■ **YOUR TASK**
Output should begin at the line holding "This screenshot has height=856, width=1400." and end at the last line of the entries; print those lines verbatim and no others.

────────────────────────────────────────

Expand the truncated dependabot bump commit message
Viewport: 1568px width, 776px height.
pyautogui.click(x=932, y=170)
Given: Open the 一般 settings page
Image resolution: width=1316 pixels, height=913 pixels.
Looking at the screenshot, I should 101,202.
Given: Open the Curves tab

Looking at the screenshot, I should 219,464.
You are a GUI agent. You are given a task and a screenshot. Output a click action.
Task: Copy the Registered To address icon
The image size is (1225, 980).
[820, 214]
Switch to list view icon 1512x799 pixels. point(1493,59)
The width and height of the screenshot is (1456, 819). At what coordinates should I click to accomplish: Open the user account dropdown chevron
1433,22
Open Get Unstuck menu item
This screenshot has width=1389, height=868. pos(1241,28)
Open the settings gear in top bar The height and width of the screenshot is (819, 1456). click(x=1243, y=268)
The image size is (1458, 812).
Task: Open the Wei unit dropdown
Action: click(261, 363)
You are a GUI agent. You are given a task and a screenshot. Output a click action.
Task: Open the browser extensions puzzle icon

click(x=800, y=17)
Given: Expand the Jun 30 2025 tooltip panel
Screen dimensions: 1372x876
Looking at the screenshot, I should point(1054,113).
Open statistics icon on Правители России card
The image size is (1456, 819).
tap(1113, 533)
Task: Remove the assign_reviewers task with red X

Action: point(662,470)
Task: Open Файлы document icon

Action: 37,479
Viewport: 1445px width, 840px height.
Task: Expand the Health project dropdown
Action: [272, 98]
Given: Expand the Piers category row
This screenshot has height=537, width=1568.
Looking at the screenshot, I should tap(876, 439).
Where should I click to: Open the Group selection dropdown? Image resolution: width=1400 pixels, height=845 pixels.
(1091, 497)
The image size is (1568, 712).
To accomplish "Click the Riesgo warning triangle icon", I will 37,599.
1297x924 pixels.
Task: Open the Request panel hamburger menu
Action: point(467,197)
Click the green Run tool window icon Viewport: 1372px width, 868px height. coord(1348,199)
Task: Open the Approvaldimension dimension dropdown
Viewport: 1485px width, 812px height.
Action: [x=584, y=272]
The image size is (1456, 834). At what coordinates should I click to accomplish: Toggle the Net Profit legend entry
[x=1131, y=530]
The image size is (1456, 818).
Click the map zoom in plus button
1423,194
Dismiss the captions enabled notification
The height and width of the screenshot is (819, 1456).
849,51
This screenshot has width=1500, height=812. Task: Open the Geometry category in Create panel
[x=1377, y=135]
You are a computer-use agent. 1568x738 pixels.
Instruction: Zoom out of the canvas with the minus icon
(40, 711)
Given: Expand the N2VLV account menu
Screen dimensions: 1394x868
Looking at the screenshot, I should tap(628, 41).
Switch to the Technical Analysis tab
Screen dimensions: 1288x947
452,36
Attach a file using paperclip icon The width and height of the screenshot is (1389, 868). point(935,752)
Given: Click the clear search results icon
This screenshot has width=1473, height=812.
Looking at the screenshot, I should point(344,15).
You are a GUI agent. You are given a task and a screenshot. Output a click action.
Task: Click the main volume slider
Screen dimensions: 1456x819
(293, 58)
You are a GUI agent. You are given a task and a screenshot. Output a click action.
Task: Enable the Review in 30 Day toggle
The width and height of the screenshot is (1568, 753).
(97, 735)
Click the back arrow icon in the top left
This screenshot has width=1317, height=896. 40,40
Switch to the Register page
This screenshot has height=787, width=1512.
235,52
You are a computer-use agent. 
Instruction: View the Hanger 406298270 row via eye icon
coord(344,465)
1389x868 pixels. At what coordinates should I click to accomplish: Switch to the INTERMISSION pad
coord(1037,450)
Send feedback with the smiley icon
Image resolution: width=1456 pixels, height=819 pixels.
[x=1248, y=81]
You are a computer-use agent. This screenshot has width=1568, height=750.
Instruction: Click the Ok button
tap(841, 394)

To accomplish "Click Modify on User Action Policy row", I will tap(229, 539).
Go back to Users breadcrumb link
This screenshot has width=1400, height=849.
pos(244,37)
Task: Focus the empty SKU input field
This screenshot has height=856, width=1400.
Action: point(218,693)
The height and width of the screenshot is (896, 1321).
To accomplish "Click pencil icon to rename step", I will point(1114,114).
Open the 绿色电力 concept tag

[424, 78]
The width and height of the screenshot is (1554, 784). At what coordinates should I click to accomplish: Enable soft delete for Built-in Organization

────────────────────────────────────────

■ **RESULT OF THIS EXERCISE**
This screenshot has height=856, width=1400.
Action: point(218,693)
The height and width of the screenshot is (896, 1321).
To accomplish "Click pencil icon to rename step", I will point(1114,114).
Open the 绿色电力 concept tag

[424, 78]
The width and height of the screenshot is (1554, 784). At what coordinates should I click to accomplish: Enable soft delete for Built-in Organization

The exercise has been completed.